What is being asked:
Repeat the whole listing, keeping each line as it is.
====
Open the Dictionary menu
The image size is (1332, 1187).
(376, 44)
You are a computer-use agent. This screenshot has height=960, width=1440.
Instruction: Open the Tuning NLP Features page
====
Result of the exercise:
Open the Dictionary menu
The image size is (1332, 1187).
(376, 44)
You are a computer-use agent. This screenshot has height=960, width=1440.
Instruction: Open the Tuning NLP Features page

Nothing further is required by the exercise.